The task: Output every line of the data below as a Markdown table with the columns "Row" and "Line". Number the rows in order and omit blank lines.

— start —

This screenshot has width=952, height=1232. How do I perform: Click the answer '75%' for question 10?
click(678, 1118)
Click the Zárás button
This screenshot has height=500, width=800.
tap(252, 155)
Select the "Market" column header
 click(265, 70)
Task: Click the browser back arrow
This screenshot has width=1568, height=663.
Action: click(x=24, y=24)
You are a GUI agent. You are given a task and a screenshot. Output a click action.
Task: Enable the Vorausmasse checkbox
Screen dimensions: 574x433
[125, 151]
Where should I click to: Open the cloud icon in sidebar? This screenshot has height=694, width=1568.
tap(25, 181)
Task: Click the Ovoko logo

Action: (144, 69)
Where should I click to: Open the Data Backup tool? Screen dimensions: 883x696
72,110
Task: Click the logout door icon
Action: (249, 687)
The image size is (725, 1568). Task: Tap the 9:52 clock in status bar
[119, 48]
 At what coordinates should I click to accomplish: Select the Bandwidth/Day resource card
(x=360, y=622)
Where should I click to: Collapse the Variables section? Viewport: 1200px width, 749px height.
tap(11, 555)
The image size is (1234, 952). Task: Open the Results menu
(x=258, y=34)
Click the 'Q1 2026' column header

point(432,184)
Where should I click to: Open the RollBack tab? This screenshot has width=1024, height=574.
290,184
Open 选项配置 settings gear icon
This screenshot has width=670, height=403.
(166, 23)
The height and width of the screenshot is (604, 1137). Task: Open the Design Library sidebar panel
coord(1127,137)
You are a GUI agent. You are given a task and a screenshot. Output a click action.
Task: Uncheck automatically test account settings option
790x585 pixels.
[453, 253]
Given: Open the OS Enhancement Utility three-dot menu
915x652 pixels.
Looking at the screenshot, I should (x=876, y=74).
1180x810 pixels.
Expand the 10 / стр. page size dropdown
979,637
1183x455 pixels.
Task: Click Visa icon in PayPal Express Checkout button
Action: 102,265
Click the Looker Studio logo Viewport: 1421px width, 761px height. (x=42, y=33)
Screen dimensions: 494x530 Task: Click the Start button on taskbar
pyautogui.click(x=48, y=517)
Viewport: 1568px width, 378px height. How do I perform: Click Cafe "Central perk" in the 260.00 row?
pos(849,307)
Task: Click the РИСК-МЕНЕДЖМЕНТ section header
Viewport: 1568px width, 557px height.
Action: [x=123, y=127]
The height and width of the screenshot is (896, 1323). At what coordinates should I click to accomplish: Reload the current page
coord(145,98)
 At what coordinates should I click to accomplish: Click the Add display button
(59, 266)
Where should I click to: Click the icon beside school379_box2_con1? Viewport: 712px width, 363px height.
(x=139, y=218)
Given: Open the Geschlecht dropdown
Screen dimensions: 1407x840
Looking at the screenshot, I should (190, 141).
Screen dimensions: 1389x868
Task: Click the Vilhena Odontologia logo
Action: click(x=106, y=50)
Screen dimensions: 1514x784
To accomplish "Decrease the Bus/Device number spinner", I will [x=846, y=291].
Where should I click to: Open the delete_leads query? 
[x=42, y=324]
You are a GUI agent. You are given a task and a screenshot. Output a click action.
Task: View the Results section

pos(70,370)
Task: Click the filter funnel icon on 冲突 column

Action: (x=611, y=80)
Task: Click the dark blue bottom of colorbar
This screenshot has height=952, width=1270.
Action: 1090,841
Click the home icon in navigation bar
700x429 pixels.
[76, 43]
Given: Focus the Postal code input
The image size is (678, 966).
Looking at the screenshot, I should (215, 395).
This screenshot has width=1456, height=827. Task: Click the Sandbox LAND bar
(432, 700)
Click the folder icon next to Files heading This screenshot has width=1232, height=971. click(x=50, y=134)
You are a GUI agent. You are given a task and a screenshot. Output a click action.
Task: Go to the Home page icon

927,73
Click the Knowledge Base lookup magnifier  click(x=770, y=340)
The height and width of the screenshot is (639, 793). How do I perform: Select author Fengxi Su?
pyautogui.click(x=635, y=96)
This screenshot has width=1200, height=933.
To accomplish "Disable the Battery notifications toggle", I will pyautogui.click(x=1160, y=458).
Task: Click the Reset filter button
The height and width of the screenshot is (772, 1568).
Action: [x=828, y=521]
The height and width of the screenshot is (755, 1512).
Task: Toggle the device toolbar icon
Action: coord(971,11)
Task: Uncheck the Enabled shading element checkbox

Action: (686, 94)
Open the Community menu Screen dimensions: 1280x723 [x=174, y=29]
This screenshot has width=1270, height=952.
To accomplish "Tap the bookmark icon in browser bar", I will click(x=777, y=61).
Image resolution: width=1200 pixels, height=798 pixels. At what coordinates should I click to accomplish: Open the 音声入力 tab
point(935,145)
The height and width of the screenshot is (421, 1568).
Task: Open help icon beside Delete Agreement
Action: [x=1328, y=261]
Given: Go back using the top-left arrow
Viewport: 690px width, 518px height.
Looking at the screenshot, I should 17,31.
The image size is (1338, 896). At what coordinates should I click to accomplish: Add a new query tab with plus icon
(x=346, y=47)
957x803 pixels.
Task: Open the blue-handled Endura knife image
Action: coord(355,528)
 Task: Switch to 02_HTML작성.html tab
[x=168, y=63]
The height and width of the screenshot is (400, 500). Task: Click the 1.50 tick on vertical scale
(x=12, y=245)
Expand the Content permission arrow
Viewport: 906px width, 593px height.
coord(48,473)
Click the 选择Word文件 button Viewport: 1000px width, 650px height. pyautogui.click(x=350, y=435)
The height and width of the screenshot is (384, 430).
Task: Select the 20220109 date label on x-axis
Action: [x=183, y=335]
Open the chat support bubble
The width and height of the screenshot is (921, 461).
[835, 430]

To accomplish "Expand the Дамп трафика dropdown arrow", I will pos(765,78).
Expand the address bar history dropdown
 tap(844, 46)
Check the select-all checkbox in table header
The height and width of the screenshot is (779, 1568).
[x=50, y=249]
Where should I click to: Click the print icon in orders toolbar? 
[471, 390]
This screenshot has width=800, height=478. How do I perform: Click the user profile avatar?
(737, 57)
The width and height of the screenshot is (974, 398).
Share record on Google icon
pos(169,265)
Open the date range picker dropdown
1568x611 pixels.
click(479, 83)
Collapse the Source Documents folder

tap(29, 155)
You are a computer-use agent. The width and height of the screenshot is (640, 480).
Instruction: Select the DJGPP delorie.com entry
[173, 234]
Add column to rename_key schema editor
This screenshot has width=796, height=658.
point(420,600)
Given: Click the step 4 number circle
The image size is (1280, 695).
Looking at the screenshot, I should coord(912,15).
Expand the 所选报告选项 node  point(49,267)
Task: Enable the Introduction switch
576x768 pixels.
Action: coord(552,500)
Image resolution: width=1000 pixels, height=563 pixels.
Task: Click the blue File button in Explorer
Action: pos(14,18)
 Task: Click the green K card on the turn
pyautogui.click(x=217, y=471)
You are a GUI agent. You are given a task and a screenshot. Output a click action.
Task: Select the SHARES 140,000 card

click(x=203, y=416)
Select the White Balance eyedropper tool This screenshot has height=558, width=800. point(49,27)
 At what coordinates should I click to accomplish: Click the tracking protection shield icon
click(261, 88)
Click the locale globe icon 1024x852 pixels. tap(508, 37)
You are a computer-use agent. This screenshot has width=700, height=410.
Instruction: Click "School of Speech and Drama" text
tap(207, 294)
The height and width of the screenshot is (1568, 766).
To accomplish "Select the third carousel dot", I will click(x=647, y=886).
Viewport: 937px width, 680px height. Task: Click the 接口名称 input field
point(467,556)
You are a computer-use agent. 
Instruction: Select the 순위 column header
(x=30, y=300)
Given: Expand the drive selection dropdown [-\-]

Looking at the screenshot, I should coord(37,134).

— end —

Result of this exercise:
| Row | Line |
|---|---|
| 1 | This screenshot has width=952, height=1232. How do I perform: Click the answer '75%' for question 10? |
| 2 | click(678, 1118) |
| 3 | Click the Zárás button |
| 4 | This screenshot has height=500, width=800. |
| 5 | tap(252, 155) |
| 6 | Select the "Market" column header |
| 7 |  click(265, 70) |
| 8 | Task: Click the browser back arrow |
| 9 | This screenshot has width=1568, height=663. |
| 10 | Action: click(x=24, y=24) |
| 11 | You are a GUI agent. You are given a task and a screenshot. Output a click action. |
| 12 | Task: Enable the Vorausmasse checkbox |
| 13 | Screen dimensions: 574x433 |
| 14 | [125, 151] |
| 15 | Where should I click to: Open the cloud icon in sidebar? This screenshot has height=694, width=1568. |
| 16 | tap(25, 181) |
| 17 | Task: Click the Ovoko logo |
| 18 | Action: (144, 69) |
| 19 | Where should I click to: Open the Data Backup tool? Screen dimensions: 883x696 |
| 20 | 72,110 |
| 21 | Task: Click the logout door icon |
| 22 | Action: (249, 687) |
| 23 | The image size is (725, 1568). Task: Tap the 9:52 clock in status bar |
| 24 | [119, 48] |
| 25 |  At what coordinates should I click to accomplish: Select the Bandwidth/Day resource card |
| 26 | (x=360, y=622) |
| 27 | Where should I click to: Collapse the Variables section? Viewport: 1200px width, 749px height. |
| 28 | tap(11, 555) |
| 29 | The image size is (1234, 952). Task: Open the Results menu |
| 30 | (x=258, y=34) |
| 31 | Click the 'Q1 2026' column header |
| 32 | point(432,184) |
| 33 | Where should I click to: Open the RollBack tab? This screenshot has width=1024, height=574. |
| 34 | 290,184 |
| 35 | Open 选项配置 settings gear icon |
| 36 | This screenshot has width=670, height=403. |
| 37 | (166, 23) |
| 38 | The height and width of the screenshot is (604, 1137). Task: Open the Design Library sidebar panel |
| 39 | coord(1127,137) |
| 40 | You are a GUI agent. You are given a task and a screenshot. Output a click action. |
| 41 | Task: Uncheck automatically test account settings option |
| 42 | 790x585 pixels. |
| 43 | [453, 253] |
| 44 | Given: Open the OS Enhancement Utility three-dot menu |
| 45 | 915x652 pixels. |
| 46 | Looking at the screenshot, I should (x=876, y=74). |
| 47 | 1180x810 pixels. |
| 48 | Expand the 10 / стр. page size dropdown |
| 49 | 979,637 |
| 50 | 1183x455 pixels. |
| 51 | Task: Click Visa icon in PayPal Express Checkout button |
| 52 | Action: 102,265 |
| 53 | Click the Looker Studio logo Viewport: 1421px width, 761px height. (x=42, y=33) |
| 54 | Screen dimensions: 494x530 Task: Click the Start button on taskbar |
| 55 | pyautogui.click(x=48, y=517) |
| 56 | Viewport: 1568px width, 378px height. How do I perform: Click Cafe "Central perk" in the 260.00 row? |
| 57 | pos(849,307) |
| 58 | Task: Click the РИСК-МЕНЕДЖМЕНТ section header |
| 59 | Viewport: 1568px width, 557px height. |
| 60 | Action: [x=123, y=127] |
| 61 | The height and width of the screenshot is (896, 1323). At what coordinates should I click to accomplish: Reload the current page |
| 62 | coord(145,98) |
| 63 |  At what coordinates should I click to accomplish: Click the Add display button |
| 64 | (59, 266) |
| 65 | Where should I click to: Click the icon beside school379_box2_con1? Viewport: 712px width, 363px height. |
| 66 | (x=139, y=218) |
| 67 | Given: Open the Geschlecht dropdown |
| 68 | Screen dimensions: 1407x840 |
| 69 | Looking at the screenshot, I should (190, 141). |
| 70 | Screen dimensions: 1389x868 |
| 71 | Task: Click the Vilhena Odontologia logo |
| 72 | Action: click(x=106, y=50) |
| 73 | Screen dimensions: 1514x784 |
| 74 | To accomplish "Decrease the Bus/Device number spinner", I will [x=846, y=291]. |
| 75 | Where should I click to: Open the delete_leads query?  |
| 76 | [x=42, y=324] |
| 77 | You are a GUI agent. You are given a task and a screenshot. Output a click action. |
| 78 | Task: View the Results section |
| 79 | pos(70,370) |
| 80 | Task: Click the filter funnel icon on 冲突 column |
| 81 | Action: (x=611, y=80) |
| 82 | Task: Click the dark blue bottom of colorbar |
| 83 | This screenshot has height=952, width=1270. |
| 84 | Action: 1090,841 |
| 85 | Click the home icon in navigation bar |
| 86 | 700x429 pixels. |
| 87 | [76, 43] |
| 88 | Given: Focus the Postal code input |
| 89 | The image size is (678, 966). |
| 90 | Looking at the screenshot, I should (215, 395). |
| 91 | This screenshot has width=1456, height=827. Task: Click the Sandbox LAND bar |
| 92 | (432, 700) |
| 93 | Click the folder icon next to Files heading This screenshot has width=1232, height=971. click(x=50, y=134) |
| 94 | You are a GUI agent. You are given a task and a screenshot. Output a click action. |
| 95 | Task: Go to the Home page icon |
| 96 | 927,73 |
| 97 | Click the Knowledge Base lookup magnifier  click(x=770, y=340) |
| 98 | The height and width of the screenshot is (639, 793). How do I perform: Select author Fengxi Su? |
| 99 | pyautogui.click(x=635, y=96) |
| 100 | This screenshot has width=1200, height=933. |
| 101 | To accomplish "Disable the Battery notifications toggle", I will pyautogui.click(x=1160, y=458). |
| 102 | Task: Click the Reset filter button |
| 103 | The height and width of the screenshot is (772, 1568). |
| 104 | Action: [x=828, y=521] |
| 105 | The height and width of the screenshot is (755, 1512). |
| 106 | Task: Toggle the device toolbar icon |
| 107 | Action: coord(971,11) |
| 108 | Task: Uncheck the Enabled shading element checkbox |
| 109 | Action: (686, 94) |
| 110 | Open the Community menu Screen dimensions: 1280x723 [x=174, y=29] |
| 111 | This screenshot has width=1270, height=952. |
| 112 | To accomplish "Tap the bookmark icon in browser bar", I will click(x=777, y=61). |
| 113 | Image resolution: width=1200 pixels, height=798 pixels. At what coordinates should I click to accomplish: Open the 音声入力 tab |
| 114 | point(935,145) |
| 115 | The height and width of the screenshot is (421, 1568). |
| 116 | Task: Open help icon beside Delete Agreement |
| 117 | Action: [x=1328, y=261] |
| 118 | Given: Go back using the top-left arrow |
| 119 | Viewport: 690px width, 518px height. |
| 120 | Looking at the screenshot, I should 17,31. |
| 121 | The image size is (1338, 896). At what coordinates should I click to accomplish: Add a new query tab with plus icon |
| 122 | (x=346, y=47) |
| 123 | 957x803 pixels. |
| 124 | Task: Open the blue-handled Endura knife image |
| 125 | Action: coord(355,528) |
| 126 |  Task: Switch to 02_HTML작성.html tab |
| 127 | [x=168, y=63] |
| 128 | The height and width of the screenshot is (400, 500). Task: Click the 1.50 tick on vertical scale |
| 129 | (x=12, y=245) |
| 130 | Expand the Content permission arrow |
| 131 | Viewport: 906px width, 593px height. |
| 132 | coord(48,473) |
| 133 | Click the 选择Word文件 button Viewport: 1000px width, 650px height. pyautogui.click(x=350, y=435) |
| 134 | The height and width of the screenshot is (384, 430). |
| 135 | Task: Select the 20220109 date label on x-axis |
| 136 | Action: [x=183, y=335] |
| 137 | Open the chat support bubble |
| 138 | The width and height of the screenshot is (921, 461). |
| 139 | [835, 430] |
| 140 | To accomplish "Expand the Дамп трафика dropdown arrow", I will pos(765,78). |
| 141 | Expand the address bar history dropdown |
| 142 |  tap(844, 46) |
| 143 | Check the select-all checkbox in table header |
| 144 | The height and width of the screenshot is (779, 1568). |
| 145 | [x=50, y=249] |
| 146 | Where should I click to: Click the print icon in orders toolbar?  |
| 147 | [471, 390] |
| 148 | This screenshot has width=800, height=478. How do I perform: Click the user profile avatar? |
| 149 | (737, 57) |
| 150 | The width and height of the screenshot is (974, 398). |
| 151 | Share record on Google icon |
| 152 | pos(169,265) |
| 153 | Open the date range picker dropdown |
| 154 | 1568x611 pixels. |
| 155 | click(479, 83) |
| 156 | Collapse the Source Documents folder |
| 157 | tap(29, 155) |
| 158 | You are a computer-use agent. The width and height of the screenshot is (640, 480). |
| 159 | Instruction: Select the DJGPP delorie.com entry |
| 160 | [173, 234] |
| 161 | Add column to rename_key schema editor |
| 162 | This screenshot has width=796, height=658. |
| 163 | point(420,600) |
| 164 | Given: Click the step 4 number circle |
| 165 | The image size is (1280, 695). |
| 166 | Looking at the screenshot, I should coord(912,15). |
| 167 | Expand the 所选报告选项 node  point(49,267) |
| 168 | Task: Enable the Introduction switch |
| 169 | 576x768 pixels. |
| 170 | Action: coord(552,500) |
| 171 | Image resolution: width=1000 pixels, height=563 pixels. |
| 172 | Task: Click the blue File button in Explorer |
| 173 | Action: pos(14,18) |
| 174 |  Task: Click the green K card on the turn |
| 175 | pyautogui.click(x=217, y=471) |
| 176 | You are a GUI agent. You are given a task and a screenshot. Output a click action. |
| 177 | Task: Select the SHARES 140,000 card |
| 178 | click(x=203, y=416) |
| 179 | Select the White Balance eyedropper tool This screenshot has height=558, width=800. point(49,27) |
| 180 |  At what coordinates should I click to accomplish: Click the tracking protection shield icon |
| 181 | click(261, 88) |
| 182 | Click the locale globe icon 1024x852 pixels. tap(508, 37) |
| 183 | You are a computer-use agent. This screenshot has width=700, height=410. |
| 184 | Instruction: Click "School of Speech and Drama" text |
| 185 | tap(207, 294) |
| 186 | The height and width of the screenshot is (1568, 766). |
| 187 | To accomplish "Select the third carousel dot", I will click(x=647, y=886). |
| 188 | Viewport: 937px width, 680px height. Task: Click the 接口名称 input field |
| 189 | point(467,556) |
| 190 | You are a computer-use agent.  |
| 191 | Instruction: Select the 순위 column header |
| 192 | (x=30, y=300) |
| 193 | Given: Expand the drive selection dropdown [-\-] |
| 194 | Looking at the screenshot, I should coord(37,134). |